Seasonal help makes sense for a lot of small business owners. You may not need to hire full-time or part-time staff, and seasonal hiring may be all you need to keep operations running smoothly during your busiest time of year.
To help, we’ve put together this guide of what you need to know — including industries that can benefit and laws and requirements — when hiring seasonal help vs. a regular employee.
In this article:
- What is seasonal hiring
- Who hires seasonal workers?
- Pros of hiring for seasonal work
- Cons of seasonal hiring
- Seasonal employment laws and requirements you need to know
- Tips for hiring seasonal workers
What is seasonal hiring?
Seasonal hiring is a specific strategy that businesses implement during peak times. Companies hire seasonal employees for short periods, whether for part-time, full-time or contracted positions.
For example, you may consider seasonal hiring to keep up with demand in the spring if you own a lawn care business or during the holidays if you operate a retail store.
Who hires seasonal workers?
Many businesses use seasonal hiring to meet their staffing needs for the change in seasons. So, who hires seasonal workers? Here are a few types of companies that could benefit:
- Vacation resorts
- Youth summer camps
- Ski resorts
- Lawn care
- Food service
- Retail stores
- Golf courses
- Delivery services
- Movie theaters
Pros of hiring for seasonal work
Depending on the industry, hiring seasonal employees can help whether the company is open year-round or operates on a strictly seasonal schedule.

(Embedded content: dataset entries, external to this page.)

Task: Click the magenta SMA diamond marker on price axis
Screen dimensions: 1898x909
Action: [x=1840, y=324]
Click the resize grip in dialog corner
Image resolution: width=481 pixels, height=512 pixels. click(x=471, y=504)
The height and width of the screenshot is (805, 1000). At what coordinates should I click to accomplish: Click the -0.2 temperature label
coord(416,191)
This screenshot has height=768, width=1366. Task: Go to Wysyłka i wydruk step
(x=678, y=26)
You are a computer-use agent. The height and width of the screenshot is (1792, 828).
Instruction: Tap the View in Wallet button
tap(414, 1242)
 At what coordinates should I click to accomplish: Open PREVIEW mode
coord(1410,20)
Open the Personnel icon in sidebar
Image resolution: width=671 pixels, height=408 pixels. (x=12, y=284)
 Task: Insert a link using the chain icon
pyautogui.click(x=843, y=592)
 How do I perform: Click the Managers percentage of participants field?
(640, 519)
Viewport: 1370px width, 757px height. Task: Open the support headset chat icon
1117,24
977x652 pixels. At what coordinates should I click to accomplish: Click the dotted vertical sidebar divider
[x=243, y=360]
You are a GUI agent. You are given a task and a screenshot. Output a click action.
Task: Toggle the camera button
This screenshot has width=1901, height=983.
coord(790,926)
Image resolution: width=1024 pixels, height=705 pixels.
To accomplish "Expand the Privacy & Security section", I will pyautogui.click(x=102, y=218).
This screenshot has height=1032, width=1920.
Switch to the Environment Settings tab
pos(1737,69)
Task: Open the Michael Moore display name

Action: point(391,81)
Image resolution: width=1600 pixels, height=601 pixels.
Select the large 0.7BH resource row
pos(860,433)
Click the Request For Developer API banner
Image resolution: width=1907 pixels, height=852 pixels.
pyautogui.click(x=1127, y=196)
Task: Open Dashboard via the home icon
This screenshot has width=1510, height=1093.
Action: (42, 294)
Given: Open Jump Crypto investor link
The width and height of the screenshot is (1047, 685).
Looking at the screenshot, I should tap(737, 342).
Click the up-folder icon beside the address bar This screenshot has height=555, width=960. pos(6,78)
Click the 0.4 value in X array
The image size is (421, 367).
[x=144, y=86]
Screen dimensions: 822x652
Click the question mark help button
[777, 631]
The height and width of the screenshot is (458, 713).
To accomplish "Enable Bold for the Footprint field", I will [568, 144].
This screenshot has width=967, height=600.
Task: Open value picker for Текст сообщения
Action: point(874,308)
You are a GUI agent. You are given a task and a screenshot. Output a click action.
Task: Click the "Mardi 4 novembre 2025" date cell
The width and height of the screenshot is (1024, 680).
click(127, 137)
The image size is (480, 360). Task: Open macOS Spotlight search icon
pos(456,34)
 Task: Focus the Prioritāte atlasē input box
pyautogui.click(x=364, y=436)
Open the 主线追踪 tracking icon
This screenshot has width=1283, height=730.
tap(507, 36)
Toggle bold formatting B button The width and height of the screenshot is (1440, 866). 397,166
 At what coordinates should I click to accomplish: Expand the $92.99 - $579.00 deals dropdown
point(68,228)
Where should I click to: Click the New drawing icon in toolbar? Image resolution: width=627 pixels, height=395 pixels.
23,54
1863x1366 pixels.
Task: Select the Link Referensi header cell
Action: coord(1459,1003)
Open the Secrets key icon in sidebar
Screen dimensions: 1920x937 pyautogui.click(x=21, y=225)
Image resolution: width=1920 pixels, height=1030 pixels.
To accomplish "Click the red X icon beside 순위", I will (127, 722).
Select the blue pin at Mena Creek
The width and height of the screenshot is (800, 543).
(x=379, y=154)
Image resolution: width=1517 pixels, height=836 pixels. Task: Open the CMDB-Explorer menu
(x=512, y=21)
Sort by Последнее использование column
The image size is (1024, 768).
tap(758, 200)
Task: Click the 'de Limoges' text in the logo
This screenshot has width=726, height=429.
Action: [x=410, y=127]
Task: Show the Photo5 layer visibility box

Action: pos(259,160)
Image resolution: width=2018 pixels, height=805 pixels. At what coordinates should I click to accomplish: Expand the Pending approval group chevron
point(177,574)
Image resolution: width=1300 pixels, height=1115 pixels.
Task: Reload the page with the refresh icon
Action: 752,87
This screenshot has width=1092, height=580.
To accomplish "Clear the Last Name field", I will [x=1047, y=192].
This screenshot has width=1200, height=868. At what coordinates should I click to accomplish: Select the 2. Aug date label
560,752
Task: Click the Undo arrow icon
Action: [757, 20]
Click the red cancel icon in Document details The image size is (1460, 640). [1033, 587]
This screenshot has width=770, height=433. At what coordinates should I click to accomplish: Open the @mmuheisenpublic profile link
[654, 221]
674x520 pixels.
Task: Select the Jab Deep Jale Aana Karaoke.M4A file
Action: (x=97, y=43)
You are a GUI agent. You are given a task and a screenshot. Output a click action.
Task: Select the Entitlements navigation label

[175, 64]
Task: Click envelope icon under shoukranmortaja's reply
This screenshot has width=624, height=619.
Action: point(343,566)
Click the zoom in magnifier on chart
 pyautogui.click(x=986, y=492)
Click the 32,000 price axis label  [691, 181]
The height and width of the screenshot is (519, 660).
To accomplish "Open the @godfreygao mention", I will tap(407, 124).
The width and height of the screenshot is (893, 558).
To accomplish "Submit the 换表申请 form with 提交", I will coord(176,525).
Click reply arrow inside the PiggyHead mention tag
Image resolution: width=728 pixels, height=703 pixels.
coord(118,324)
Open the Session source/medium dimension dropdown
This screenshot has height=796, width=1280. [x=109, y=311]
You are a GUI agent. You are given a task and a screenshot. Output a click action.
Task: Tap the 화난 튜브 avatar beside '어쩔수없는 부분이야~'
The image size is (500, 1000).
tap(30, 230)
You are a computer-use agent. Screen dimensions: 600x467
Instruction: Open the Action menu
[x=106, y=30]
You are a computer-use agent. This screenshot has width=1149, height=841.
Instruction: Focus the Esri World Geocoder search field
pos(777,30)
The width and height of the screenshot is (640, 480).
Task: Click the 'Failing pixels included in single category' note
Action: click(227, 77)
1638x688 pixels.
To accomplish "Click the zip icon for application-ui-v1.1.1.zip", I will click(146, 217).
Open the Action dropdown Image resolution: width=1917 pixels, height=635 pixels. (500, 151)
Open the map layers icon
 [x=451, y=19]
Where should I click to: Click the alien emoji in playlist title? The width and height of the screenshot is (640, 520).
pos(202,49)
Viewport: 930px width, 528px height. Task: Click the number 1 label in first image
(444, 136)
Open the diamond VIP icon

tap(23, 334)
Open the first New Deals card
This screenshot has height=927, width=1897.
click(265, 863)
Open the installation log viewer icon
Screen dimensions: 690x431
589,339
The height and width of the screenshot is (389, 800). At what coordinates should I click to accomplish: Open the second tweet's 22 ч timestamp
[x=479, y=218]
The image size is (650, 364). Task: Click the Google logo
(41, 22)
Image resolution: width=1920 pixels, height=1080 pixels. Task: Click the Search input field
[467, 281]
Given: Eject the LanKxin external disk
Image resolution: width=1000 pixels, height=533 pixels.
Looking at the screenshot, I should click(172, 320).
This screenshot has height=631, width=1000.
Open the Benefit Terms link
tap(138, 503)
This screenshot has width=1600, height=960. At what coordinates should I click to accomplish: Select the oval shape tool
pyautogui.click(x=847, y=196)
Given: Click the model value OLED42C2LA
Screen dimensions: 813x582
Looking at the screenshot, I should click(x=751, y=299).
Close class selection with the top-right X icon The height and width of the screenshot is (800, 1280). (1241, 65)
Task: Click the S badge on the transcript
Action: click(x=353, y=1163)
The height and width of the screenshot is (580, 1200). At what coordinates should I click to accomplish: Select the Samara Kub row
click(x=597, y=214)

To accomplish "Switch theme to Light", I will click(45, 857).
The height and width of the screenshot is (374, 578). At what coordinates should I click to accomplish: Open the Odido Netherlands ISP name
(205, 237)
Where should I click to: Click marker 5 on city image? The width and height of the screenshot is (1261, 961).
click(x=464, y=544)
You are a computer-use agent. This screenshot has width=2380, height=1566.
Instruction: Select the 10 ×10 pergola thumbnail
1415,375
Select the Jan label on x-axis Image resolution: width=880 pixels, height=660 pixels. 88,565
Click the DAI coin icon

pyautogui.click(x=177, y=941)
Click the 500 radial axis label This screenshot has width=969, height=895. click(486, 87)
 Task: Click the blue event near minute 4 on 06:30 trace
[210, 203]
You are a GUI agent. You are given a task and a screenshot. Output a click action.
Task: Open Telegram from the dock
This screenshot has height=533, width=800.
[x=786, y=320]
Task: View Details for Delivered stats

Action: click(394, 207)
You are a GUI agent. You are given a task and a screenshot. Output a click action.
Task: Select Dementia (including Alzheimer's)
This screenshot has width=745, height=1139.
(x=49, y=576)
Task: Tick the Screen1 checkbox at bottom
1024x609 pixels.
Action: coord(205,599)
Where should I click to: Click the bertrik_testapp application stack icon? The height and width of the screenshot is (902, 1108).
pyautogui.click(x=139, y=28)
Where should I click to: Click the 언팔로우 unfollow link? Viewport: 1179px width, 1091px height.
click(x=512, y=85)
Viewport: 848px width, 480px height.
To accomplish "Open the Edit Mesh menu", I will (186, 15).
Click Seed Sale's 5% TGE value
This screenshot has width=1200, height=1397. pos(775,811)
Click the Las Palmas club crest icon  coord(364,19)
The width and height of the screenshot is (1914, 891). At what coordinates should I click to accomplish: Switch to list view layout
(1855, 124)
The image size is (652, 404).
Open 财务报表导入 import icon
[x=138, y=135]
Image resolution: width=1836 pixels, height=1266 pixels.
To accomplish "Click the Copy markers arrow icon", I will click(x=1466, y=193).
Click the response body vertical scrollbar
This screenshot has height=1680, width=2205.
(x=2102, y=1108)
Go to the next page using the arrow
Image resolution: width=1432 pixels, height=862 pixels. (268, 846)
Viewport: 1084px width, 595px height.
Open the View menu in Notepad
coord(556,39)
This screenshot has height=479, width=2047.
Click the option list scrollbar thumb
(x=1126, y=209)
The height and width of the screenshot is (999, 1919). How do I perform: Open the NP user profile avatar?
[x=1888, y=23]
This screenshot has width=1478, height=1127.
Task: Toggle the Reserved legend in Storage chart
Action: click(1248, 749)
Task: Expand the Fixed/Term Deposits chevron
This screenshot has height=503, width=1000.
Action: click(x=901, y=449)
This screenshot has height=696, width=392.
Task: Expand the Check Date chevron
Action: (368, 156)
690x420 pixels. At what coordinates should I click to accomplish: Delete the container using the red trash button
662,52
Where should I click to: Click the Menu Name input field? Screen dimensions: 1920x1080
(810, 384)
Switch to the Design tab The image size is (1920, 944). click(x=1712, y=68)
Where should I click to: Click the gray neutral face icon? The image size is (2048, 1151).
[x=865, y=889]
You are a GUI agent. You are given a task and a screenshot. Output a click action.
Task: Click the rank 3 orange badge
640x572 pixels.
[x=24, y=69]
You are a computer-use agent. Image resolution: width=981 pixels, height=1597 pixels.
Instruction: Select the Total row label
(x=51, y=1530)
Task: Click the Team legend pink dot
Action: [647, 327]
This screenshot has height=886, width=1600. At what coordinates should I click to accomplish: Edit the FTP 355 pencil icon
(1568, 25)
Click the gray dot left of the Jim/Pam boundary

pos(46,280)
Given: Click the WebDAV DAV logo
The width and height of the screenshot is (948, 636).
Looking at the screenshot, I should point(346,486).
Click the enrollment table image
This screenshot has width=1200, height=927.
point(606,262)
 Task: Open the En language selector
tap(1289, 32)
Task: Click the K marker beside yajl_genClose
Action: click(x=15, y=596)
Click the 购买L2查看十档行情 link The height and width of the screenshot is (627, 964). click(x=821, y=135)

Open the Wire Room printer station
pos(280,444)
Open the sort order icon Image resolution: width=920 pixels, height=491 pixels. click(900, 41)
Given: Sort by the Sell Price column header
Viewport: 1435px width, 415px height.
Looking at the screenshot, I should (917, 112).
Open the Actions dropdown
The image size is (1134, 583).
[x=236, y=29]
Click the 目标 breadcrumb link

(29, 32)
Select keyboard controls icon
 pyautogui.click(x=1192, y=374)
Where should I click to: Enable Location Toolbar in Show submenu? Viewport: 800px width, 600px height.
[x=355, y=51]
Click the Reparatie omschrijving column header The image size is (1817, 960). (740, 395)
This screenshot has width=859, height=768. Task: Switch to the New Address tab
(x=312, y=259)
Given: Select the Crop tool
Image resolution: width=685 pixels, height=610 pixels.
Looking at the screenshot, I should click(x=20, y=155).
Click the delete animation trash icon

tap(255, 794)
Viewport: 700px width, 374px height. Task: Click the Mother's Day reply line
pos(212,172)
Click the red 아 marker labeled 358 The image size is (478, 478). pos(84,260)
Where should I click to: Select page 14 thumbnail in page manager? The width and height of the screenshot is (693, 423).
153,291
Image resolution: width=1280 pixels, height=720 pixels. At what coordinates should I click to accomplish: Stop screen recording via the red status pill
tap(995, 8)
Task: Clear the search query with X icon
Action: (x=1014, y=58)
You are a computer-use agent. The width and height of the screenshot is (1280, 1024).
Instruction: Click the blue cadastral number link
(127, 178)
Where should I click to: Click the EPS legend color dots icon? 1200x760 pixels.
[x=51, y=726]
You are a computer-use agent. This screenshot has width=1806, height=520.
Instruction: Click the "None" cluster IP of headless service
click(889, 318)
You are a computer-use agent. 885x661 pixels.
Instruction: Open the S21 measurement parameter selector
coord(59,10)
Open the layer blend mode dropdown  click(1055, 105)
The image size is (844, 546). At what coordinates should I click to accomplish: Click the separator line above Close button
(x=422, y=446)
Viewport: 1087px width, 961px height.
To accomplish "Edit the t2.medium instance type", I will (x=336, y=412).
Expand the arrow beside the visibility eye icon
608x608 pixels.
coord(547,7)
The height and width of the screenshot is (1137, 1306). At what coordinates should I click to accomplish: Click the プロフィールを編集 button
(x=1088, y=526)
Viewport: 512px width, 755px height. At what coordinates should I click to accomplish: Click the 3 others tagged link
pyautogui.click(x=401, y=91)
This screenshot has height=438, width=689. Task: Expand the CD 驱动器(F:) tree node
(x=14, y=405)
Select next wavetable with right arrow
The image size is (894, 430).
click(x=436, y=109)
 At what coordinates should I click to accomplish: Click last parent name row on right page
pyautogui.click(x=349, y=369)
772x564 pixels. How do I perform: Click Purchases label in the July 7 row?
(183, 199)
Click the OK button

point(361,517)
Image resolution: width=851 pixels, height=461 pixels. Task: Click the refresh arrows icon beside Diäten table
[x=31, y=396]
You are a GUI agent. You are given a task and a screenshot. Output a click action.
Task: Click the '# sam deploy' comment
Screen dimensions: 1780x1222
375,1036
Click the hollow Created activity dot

A few benefits you might enjoy:
- Flexible schedule: Scale up or down quickly by controlling how much staff you hire, when you hire them and how long their employment last.
- Lower employment costs: Eliminate the costs of hiring full-time staff by hiring seasonal employees to work during busy seasons only.
- “Test-drive” the employee: Use the seasonal hiring period to determine if the employee is a good fit for the company.
Cons of seasonal hiring
With all the benefits, you might be ready to jump on the seasonal hiring bandwagon. Before you do, consider the downsides and how they could impact your business:
- Less training: Due to the brief period of employment, you’ll have less time to train seasonal employees. It could result in workplace accidents or lower quality work.
- Lack of loyalty: Seasonal staff doesn’t have as much skin in the game as regular employees, which could cause productivity and performance to suffer.
Seasonal employment laws and requirements you need to know
Most employment laws also apply to seasonal workers. But there are some differences when it comes to payment and paid leave.
Because every state also has different requirements (which may differ from federal laws), it’s best to consult with an employment lawyer and a tax professional before getting started.
Pay rates and overtime wages
Pay rates for most employees must be at least the federal minimum wage, with overtime paid at time and a half. This includes seasonal employees.
The Fair Labor Standards Act (FLSA) sets the hourly rate at $7.25. However, many states have higher minimum wage requirements that you must follow. For example, as of January 1, 2022, California’s minimum wage is $15.00 per hour, while Montana’s is $9.20 per hour. (See the minimum wage in your state here.)
But your business might be exempt. According to the U.S. Department of Labor, some employees may be exempt from minimum wage and overtime pay provisions, including some seasonal workers depending on the employer. Check with your lawyer to verify what your requirements are before hiring.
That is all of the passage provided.